• **练习任务**:
**a.** 请照录短文中从“发展青贮玉米是调整种植业结构”到“升的调控新途径提供理论基础。”的内容。
**b.** 根据短文，判断下列说法是否相符，并引用短文原句作为依据：(i) 弱光和淹水胁迫对籽粒玉米的调控生理机制已经明确；(ii) 申请者只在花粒期设置胁迫情景；(iii) 青贮玉米在乳熟末期收获。
**c.** 短文指出的气候变化趋势是什么？

• **审阅短文**:
==*==

发展青贮玉米是调整种植业结构的国家重点战略，太阳总辐射减少与降水量增加的气候变化趋势，成为调控玉米产量和品质形成的研究重点。目前，弱光和淹水胁迫对籽粒玉米根系生理活性、产量和品质形成过程的影响研究较多，其调控生理机制已经明确。但该生理机制在青贮玉米乳熟末期收获、注重青贮品质的情景下是否适用尚不明确；弱光、淹水单一或双重胁迫对青贮玉米根系生理活性、产量和品质形成过程的调控效应缺乏深入研究，调控生理机制并不明确。为此，申请者在穗期和花粒期设置弱光、淹水单一胁迫和双重胁迫情景，研究青贮玉米根系形态、生理学特性、器官间同化物积累规律、青贮品质（粗淀粉、粗蛋白、粗纤维、酸性洗涤纤维、中性洗涤纤维）对胁迫的响应过程，构建青贮玉米对胁迫的响应模型，阐明弱光、淹水单一或双重胁迫对青贮玉米产量和品质形成过程中的调控效应及其生理学机制，为探索弱光和淹水胁迫下青贮玉米产量和品质协同提升的调控新途径提供理论基础。

Developing silage maize plant area in order to adjust crop cultivation construction is the key strategy for China. Solar total radiation reduction and precipitation increase are the tendency for climate change, which become research focus for maize yield and quality formation regulation. Currently, there are many studies fouced on grain maize root physiological activity, grain yied and quality formation affected by low irradiance and waterlogging, and which the regulation physiological mechanism has been definited. But, if the regulation physiological mechanism for grain maize can be applied to silage maize, which always havest at grain late milk stage or early dough stage, were not definited. There were little researches foucsed on low irradiance stress, waterlogging stress and double stress effect silage maize root physiological activity, grain yied and quality formation, and so the regulation physiological mechanism were not definited. Therefore, the applicant set low irradiance stress, waterlogging stress and double stress from V6 stage to VT stage and form VT stage to harvest stage, in order to study the stress affect on silage maize root morphology, root physiological activity, photosynthate accumulation pattern among stem, leaves and grain, and silage quality, e.g., crude starch contents and varieties , crude protein contents , crude fiber contents and digestibility, ADF and NDF contents, and so on. So, we can build the silage maize and stress responsed model. Inilluminate the physiological mechanism which low irradiance stress, waterlogging stress and double stress effected on silage maize yield and silage quality. The reseults of our study will provide theoretic basis for exploring a new way to regulate silage maize high yield and superior silage quality under low irradiance stress, waterlogging stress and double stress.

==*==

• **集合中存储的条目**:
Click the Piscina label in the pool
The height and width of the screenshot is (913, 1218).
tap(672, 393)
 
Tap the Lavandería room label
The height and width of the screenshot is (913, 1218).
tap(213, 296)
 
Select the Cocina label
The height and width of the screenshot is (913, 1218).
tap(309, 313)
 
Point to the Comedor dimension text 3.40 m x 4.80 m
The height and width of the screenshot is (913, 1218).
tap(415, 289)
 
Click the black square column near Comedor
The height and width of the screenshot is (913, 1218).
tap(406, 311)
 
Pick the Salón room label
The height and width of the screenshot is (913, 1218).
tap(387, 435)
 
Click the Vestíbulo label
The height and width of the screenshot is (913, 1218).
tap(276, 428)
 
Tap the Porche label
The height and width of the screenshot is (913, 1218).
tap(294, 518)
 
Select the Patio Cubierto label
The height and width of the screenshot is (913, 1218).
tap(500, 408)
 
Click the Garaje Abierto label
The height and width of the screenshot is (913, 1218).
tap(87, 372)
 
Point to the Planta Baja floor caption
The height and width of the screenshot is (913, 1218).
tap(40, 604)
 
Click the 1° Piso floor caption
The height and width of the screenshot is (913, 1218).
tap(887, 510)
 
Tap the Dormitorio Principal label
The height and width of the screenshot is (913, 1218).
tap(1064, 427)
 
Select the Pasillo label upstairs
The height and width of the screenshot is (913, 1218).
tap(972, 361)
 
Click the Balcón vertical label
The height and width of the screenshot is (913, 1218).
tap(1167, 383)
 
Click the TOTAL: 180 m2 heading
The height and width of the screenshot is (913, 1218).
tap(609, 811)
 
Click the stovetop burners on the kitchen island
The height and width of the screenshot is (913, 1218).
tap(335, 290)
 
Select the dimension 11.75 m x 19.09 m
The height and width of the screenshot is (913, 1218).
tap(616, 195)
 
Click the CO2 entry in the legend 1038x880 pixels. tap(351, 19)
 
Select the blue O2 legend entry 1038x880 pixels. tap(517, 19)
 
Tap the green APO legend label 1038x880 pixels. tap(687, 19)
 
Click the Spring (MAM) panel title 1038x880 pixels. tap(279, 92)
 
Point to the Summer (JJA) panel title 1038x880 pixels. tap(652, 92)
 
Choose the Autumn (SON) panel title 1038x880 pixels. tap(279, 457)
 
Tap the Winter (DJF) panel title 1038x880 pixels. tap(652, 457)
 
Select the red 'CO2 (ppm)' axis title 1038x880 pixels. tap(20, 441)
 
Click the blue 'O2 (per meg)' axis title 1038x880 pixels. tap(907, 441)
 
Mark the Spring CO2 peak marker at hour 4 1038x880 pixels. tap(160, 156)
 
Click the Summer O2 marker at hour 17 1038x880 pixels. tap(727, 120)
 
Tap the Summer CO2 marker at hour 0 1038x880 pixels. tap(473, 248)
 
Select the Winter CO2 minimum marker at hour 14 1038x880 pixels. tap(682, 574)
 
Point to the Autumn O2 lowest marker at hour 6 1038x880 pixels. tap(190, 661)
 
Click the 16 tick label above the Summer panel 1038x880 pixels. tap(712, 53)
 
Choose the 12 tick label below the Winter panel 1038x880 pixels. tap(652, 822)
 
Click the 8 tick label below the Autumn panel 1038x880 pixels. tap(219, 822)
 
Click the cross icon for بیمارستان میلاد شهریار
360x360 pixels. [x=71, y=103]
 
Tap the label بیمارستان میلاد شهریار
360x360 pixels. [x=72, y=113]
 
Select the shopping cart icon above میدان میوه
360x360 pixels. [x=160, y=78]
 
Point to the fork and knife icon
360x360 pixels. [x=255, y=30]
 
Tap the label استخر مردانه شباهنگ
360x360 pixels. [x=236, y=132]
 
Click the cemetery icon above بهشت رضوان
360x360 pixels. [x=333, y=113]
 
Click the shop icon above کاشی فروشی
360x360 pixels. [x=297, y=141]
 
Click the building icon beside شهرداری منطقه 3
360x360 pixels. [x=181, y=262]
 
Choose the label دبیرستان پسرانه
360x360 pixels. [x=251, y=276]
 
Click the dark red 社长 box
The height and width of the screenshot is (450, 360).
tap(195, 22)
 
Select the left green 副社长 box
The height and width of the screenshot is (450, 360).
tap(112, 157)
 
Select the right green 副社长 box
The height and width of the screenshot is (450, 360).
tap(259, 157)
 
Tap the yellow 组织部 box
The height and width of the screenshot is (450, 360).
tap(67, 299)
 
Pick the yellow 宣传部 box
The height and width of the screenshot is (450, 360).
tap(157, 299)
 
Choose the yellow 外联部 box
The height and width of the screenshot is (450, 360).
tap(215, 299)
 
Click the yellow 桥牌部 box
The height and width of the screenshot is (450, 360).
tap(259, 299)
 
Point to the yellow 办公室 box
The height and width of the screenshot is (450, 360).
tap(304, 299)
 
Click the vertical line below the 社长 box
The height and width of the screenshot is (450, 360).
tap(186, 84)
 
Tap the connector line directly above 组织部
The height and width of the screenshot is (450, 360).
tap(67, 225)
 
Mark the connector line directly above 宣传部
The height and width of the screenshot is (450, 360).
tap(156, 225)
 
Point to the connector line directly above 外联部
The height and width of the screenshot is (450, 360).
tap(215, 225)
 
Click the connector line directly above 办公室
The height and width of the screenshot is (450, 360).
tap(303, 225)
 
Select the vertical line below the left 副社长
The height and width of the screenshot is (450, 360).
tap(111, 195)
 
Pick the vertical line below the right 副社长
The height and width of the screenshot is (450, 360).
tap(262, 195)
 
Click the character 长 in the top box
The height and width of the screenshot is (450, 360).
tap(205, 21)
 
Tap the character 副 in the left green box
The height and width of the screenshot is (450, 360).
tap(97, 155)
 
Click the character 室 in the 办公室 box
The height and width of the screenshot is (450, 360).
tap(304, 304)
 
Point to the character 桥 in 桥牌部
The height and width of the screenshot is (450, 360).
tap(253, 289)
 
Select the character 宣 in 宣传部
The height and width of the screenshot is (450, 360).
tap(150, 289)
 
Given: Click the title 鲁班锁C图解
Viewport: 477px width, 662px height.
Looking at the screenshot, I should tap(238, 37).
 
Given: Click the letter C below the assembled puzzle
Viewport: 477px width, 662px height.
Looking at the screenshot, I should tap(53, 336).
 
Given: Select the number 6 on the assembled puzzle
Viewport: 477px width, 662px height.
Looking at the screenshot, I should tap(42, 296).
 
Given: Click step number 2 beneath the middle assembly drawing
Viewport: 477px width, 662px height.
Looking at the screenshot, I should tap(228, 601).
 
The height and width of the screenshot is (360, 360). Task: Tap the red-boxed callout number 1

==*==

• **练习答案**:
**a.**
发展青贮玉米是调整种植业结构的国家重点战略，太阳总辐射减少与降水量增加的气候变化趋势，成为调控玉米产量和品质形成的研究重点。目前，弱光和淹水胁迫对籽粒玉米根系生理活性、产量和品质形成过程的影响研究较多，其调控生理机制已经明确。但该生理机制在青贮玉米乳熟末期收获、注重青贮品质的情景下是否适用尚不明确；弱光、淹水单一或双重胁迫对青贮玉米根系生理活性、产量和品质形成过程的调控效应缺乏深入研究，调控生理机制并不明确。为此，申请者在穗期和花粒期设置弱光、淹水单一胁迫和双重胁迫情景，研究青贮玉米根系形态、生理学特性、器官间同化物积累规律、青贮品质（粗淀粉、粗蛋白、粗纤维、酸性洗涤纤维、中性洗涤纤维）对胁迫的响应过程，构建青贮玉米对胁迫的响应模型，阐明弱光、淹水单一或双重胁迫对青贮玉米产量和品质形成过程中的调控效应及其生理学机制，为探索弱光和淹水胁迫下青贮玉米产量和品质协同提升的调控新途径提供理论基础。

**b.**
(i) 是。“其调控生理机制已经明确”
(ii) 否。“在穗期和花粒期设置弱光、淹水单一胁迫和双重胁迫情景”
(iii) 是。“青贮玉米乳熟末期收获”

**c.** 太阳总辐射减少与降水量增加。